La perspective d’un gouvernement dirigé par Podemos gagne de l’élan dans la société espagnole. Podemos a atteint plus de 20% dans beaucoup de sondages, menaçant à la fois PP et le PSOE. Le soutien total de Podemos, Izquierda Unida et des autres forces de gauche dans les sondages monte jusqu’à 30%. C’est un développement extrêmement important, mettant à portée de la classe ouvrière et des jeunes la perspective d’un gouvernement pour retourner la situation.

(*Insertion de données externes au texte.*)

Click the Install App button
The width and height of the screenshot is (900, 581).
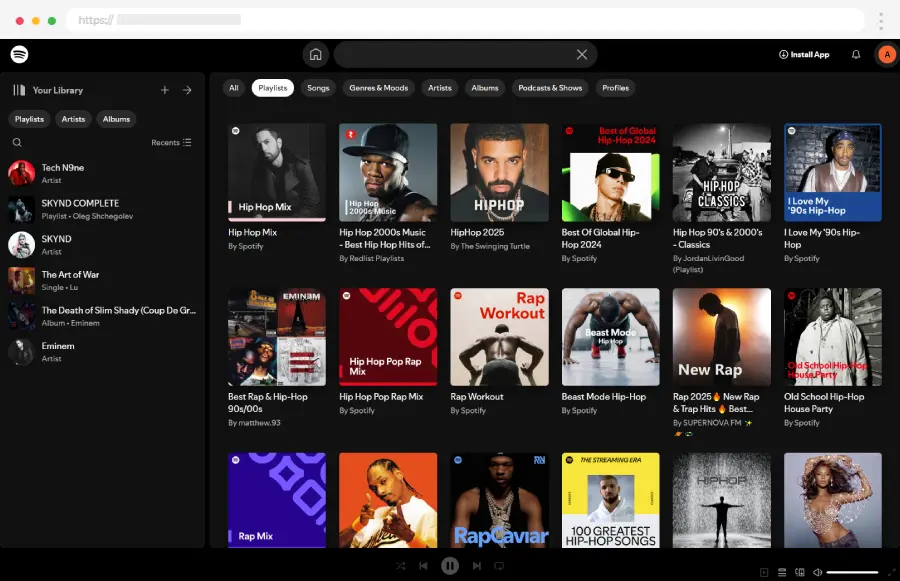[804, 55]
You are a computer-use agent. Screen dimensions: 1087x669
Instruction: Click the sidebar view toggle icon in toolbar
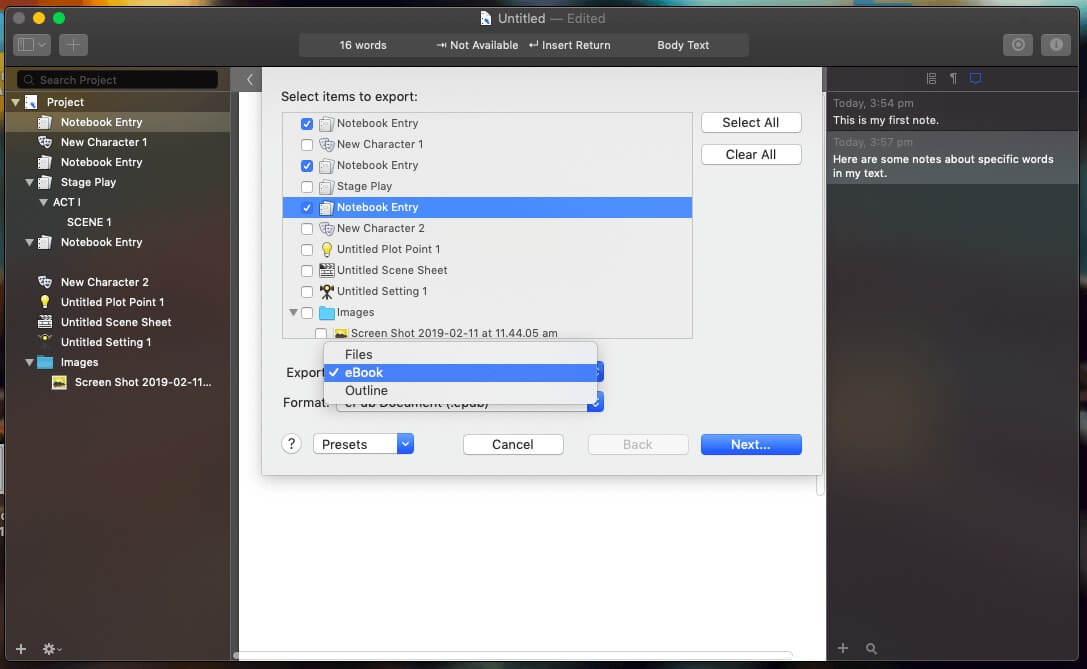coord(31,45)
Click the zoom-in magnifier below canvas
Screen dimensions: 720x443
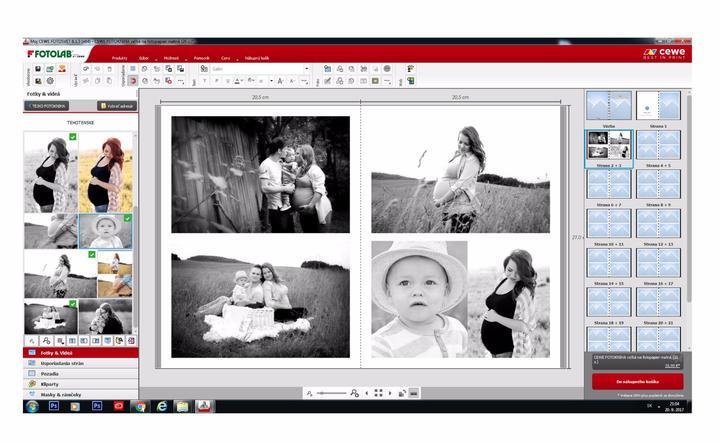coord(355,393)
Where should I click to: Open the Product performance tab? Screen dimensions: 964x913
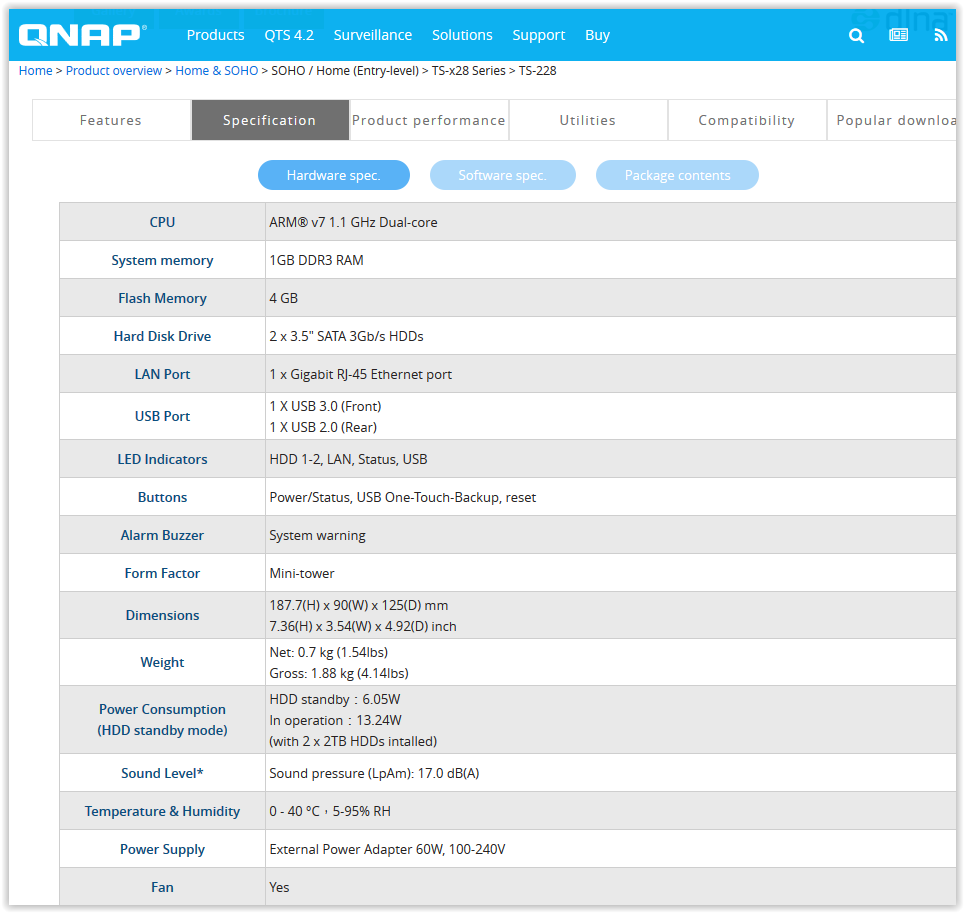[429, 120]
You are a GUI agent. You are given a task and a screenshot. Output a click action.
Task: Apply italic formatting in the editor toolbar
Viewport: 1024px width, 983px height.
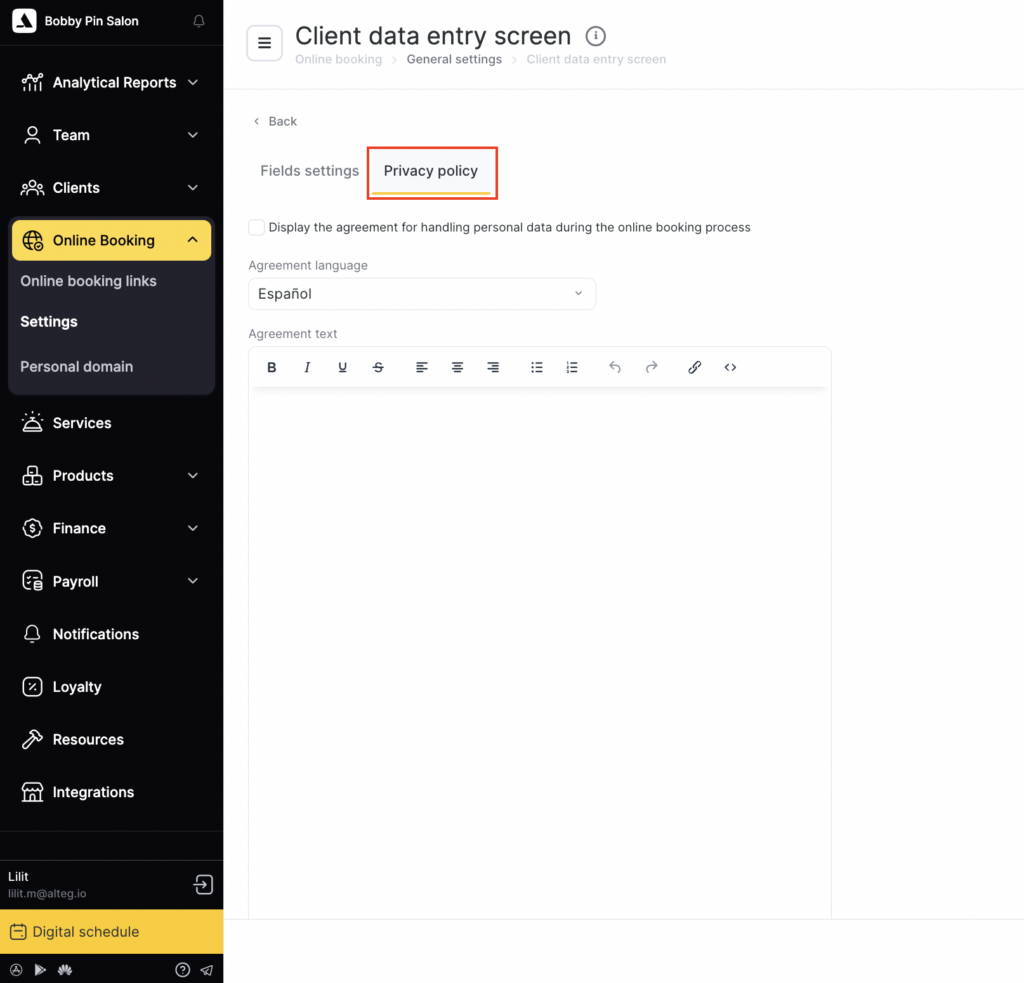pyautogui.click(x=307, y=368)
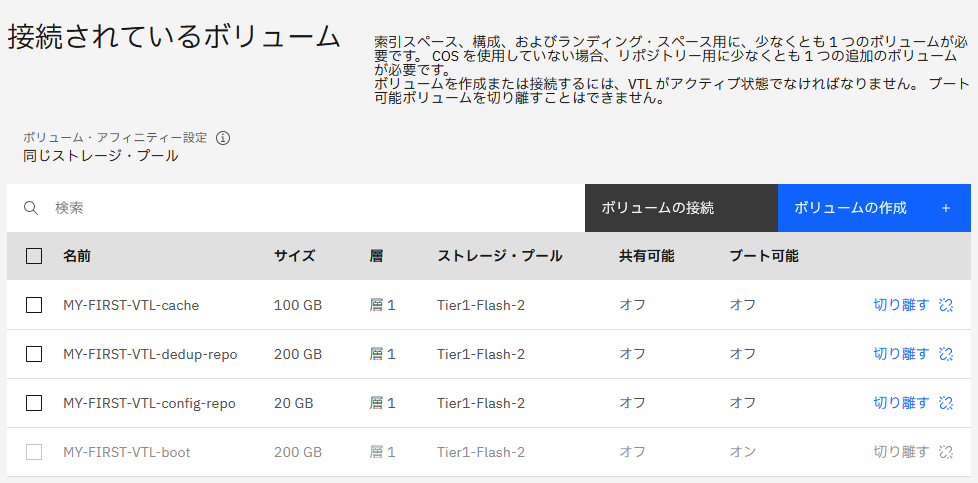Click plus icon on ボリュームの作成 button
Screen dimensions: 978x483
(946, 208)
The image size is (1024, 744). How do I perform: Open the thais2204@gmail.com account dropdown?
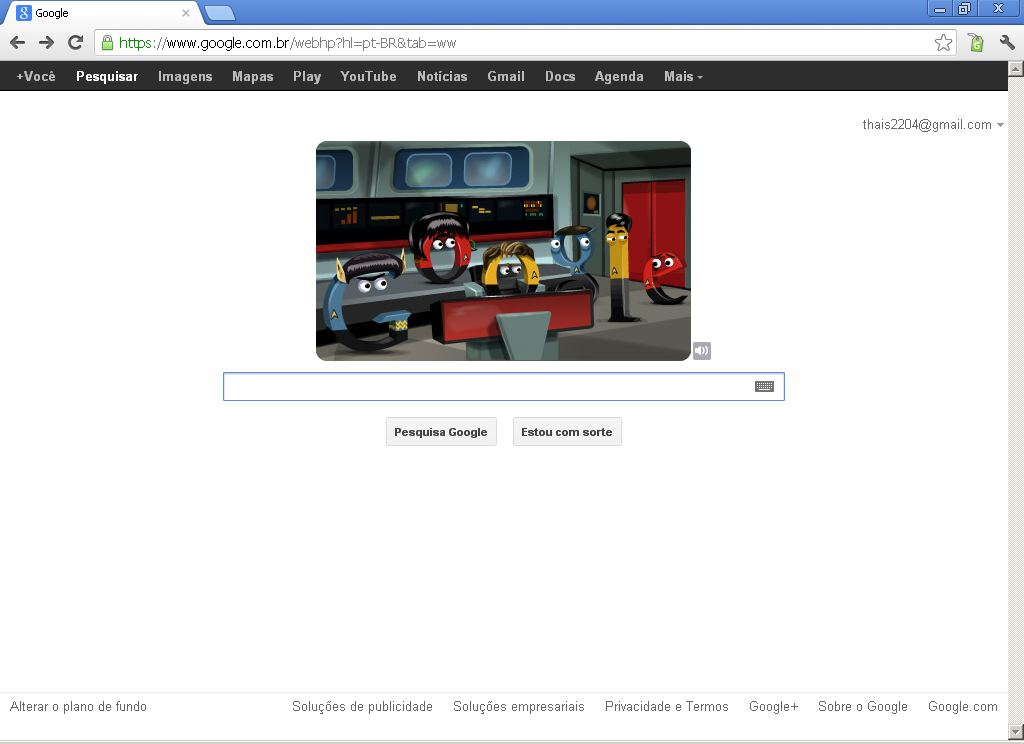(933, 125)
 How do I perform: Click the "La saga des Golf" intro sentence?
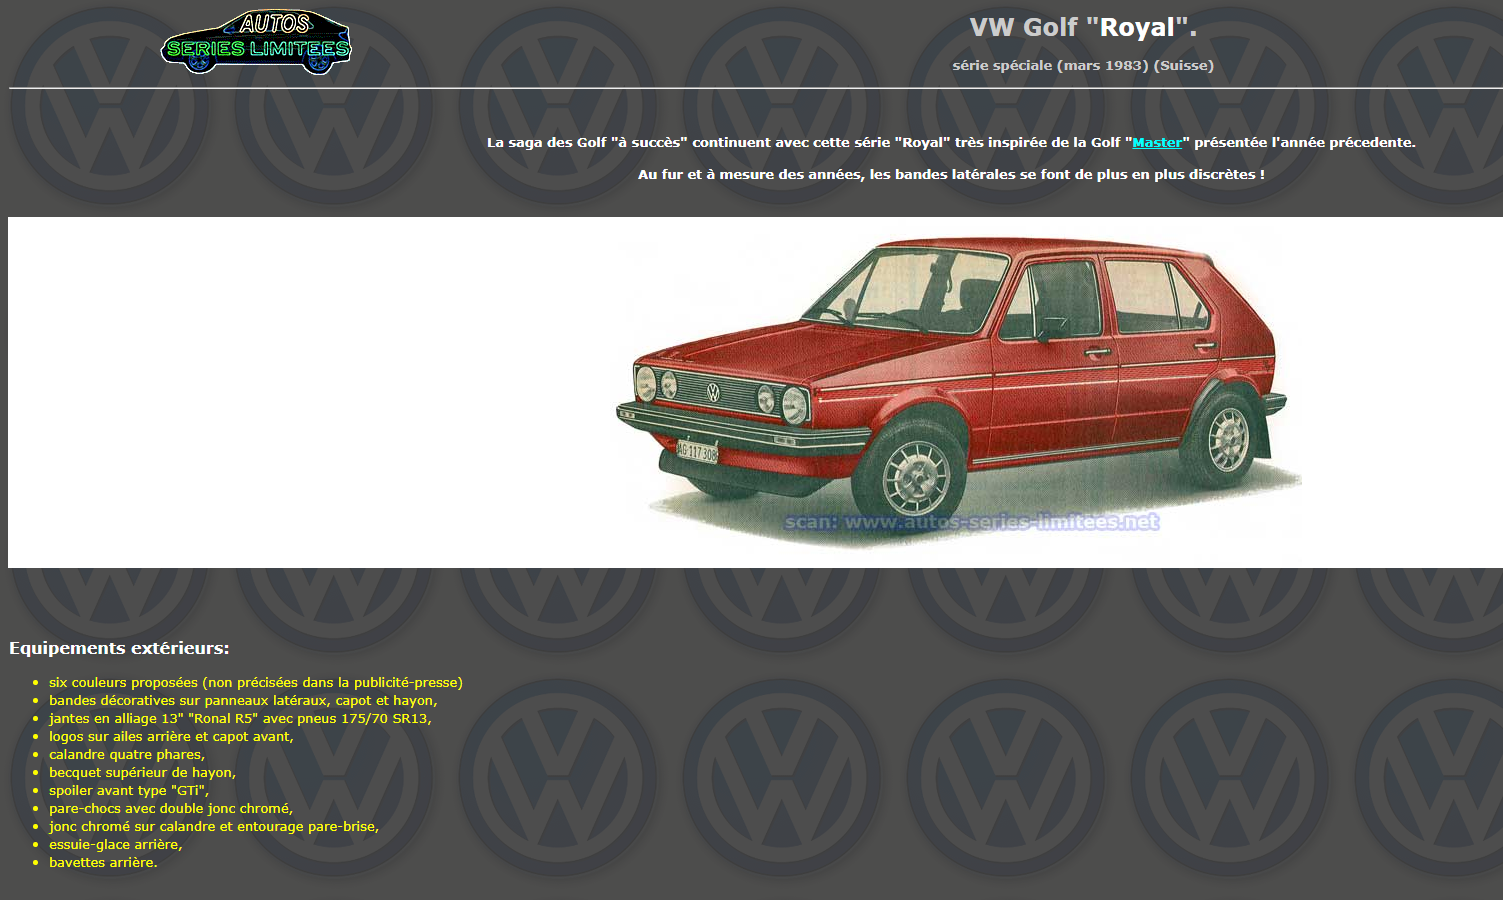[800, 143]
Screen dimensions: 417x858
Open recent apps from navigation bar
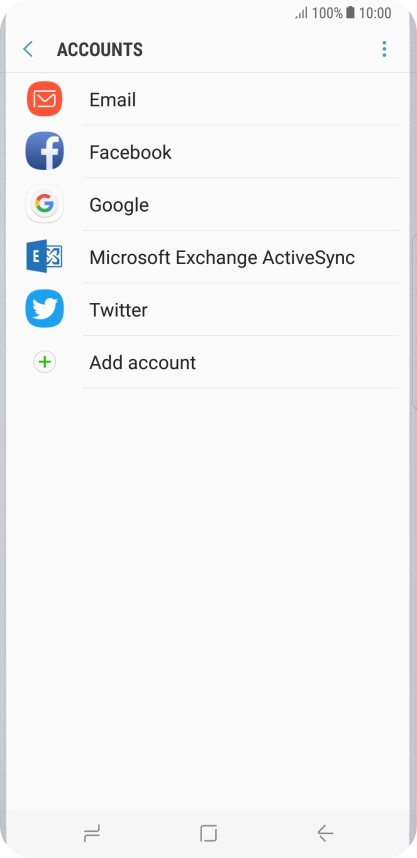pos(92,833)
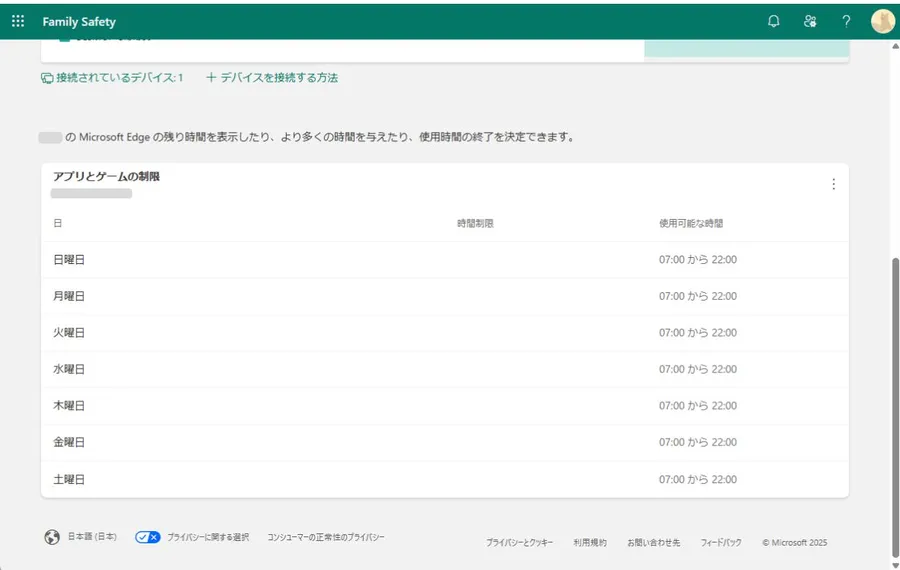Toggle the privacy choices switch icon

click(x=148, y=537)
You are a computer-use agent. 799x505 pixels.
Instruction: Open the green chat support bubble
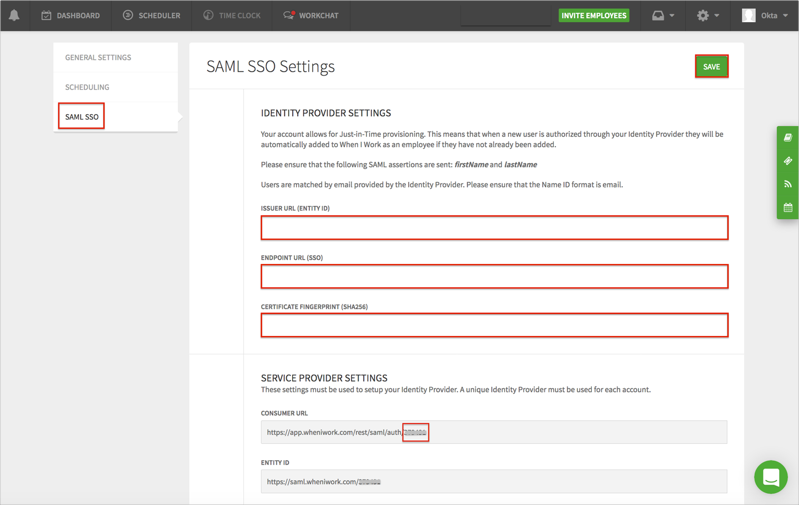click(x=771, y=477)
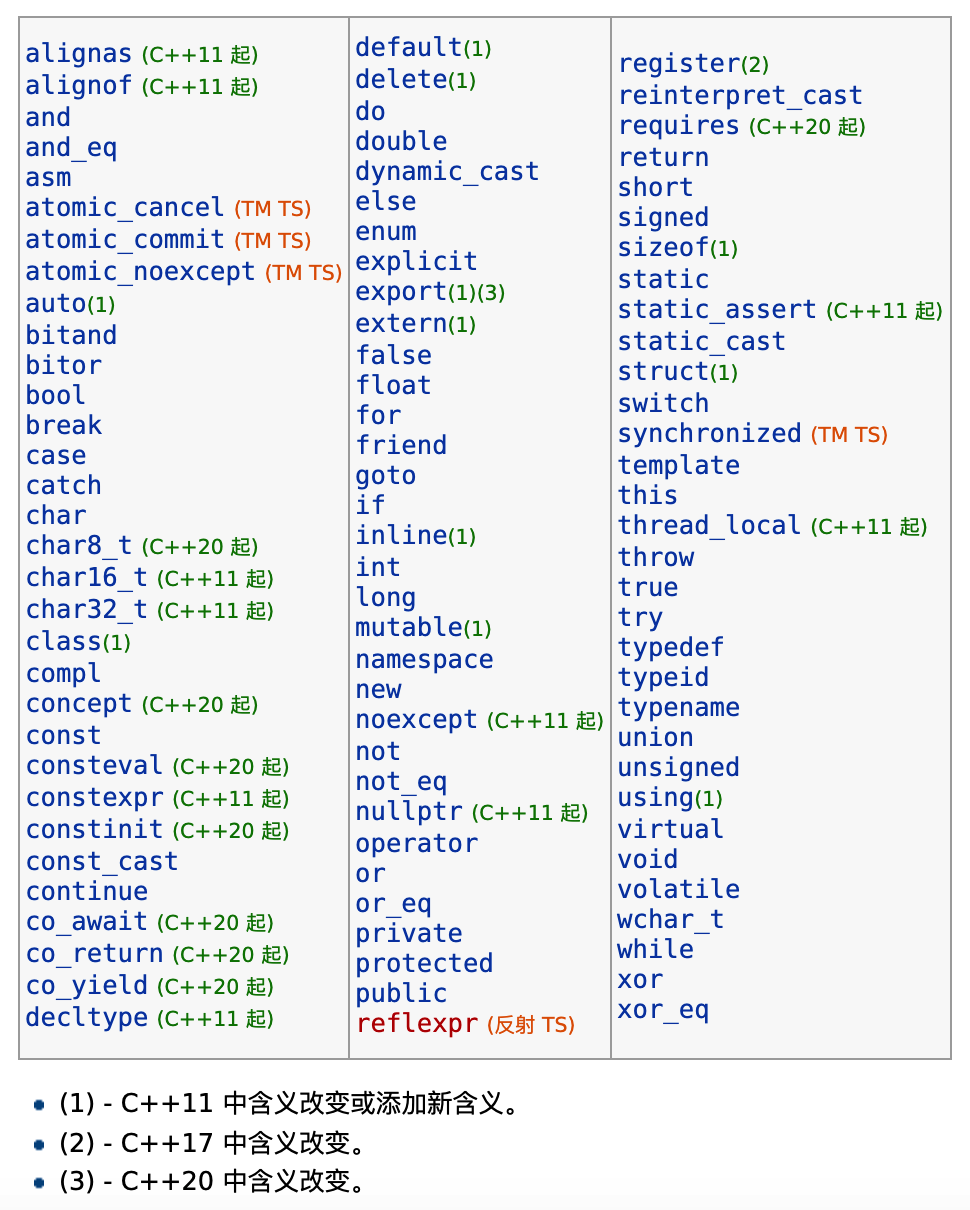Screen dimensions: 970x1210
Task: Click the export keyword link
Action: pos(400,292)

Cependant – de la même façon que pour Syriza en Grève – comme Podemos est monté dans les sondages, il subit une pression inévitable pour « modérer » ses perspectives et sa politique, à laquelle ses dirigeant on malheureusement concédé. Ils ont assuré aux médias que leurs intentions « n’étaient pas de rompre avec le capitalisme » dans le gouvernement, et ont expliqué que ce mouvement « n’est ni de gauche ni de droite ». Le ton auparavant radical des dirigeants sur le paiement de la dette a été aténué, remplacé par un message « responsable », que la dette doit être payée, mais d’abord « auditée et ré-négociée » avec la Troïka. Le récent pillage de l’Argentine par les créditeurs-vautours – plus de 10 ans après sa « restructuration modèle » de la dette – montre les limites de cette politique et ses conséquences désastreuses.

Le programme de Podemos, avec celui d’ Izquierda Unida et des autres forces de gauche, inclut des revendications et politiques-clé comme l’interdiction des expulsions et la garantie du droit à un revenu, que les socialistes révolutionnaires soutiennent et pour lesquelles ils luttent sans hésitations. Cependant, dans le contexte de la crise actuelle et des recettes d’austérité imposées par l’UE, un gouvernement élu sur un tel programme n’aurait pas de marge de manœuvre pour le mettre en œuvre, dans le carcan d’austérité de la Troïka. Il serait forcé de choisir entre ces politiques et son appartenance à l’euro-zone, et menacé de l’Armageddon, de la fuite des capitaux etc.

On ne peut répondre à ce chantage que sur base d’une politique socialiste révolutionnaire. La nationalisation sous contrôle démocratique des banques et l’imposition d’un monopole d’État sur le commerce étranger pourrait prévenir la fuite des capitaux et permettre le non-paiement de la dette pour investir des dizaines de milliards dans le financement d’une réelle relance des emplois et des conditions de vie. L’imposition d’un plan de production basé sur la propriété publique démocratique des principales industries pourrait ramener des millions de personnes au travail avec des conditions et un salaire décents. Cela pourrait être un flambeau pour les travailleurs de toute l’Europe – en particulier le Sud et l’Irlande. Ces derniers pourraient entrer en lutte et poser les bases d’une confédération alternative socialiste en Europe.

La propagation de ces idées révolutionnaires par la gauche, les mouvements sociaux et du mouvement des travailleurs en Espagne est la tâche fondamentale des révolutionnaires aujourd’hui. Socialismo Revolucionario (CIO en Espagne) lutte pour remplir cette tâche, dans IU, Podemos, et au-delà. Un front uni de ces organisations, organisées dans des assemblées sur les lieux de travail et dans les communautés, armées d’un programme socialiste, pourrait ouvrir la voie à une lutte pour un gouvernement des travailleurs. Cela poserait les fondations d’une nouvelle démocratie socialiste qui émergerait des cendres du régime pourri de 78. Si cette voie était adoptée, alors rien ne pourrait arrêter la révolution espagnole.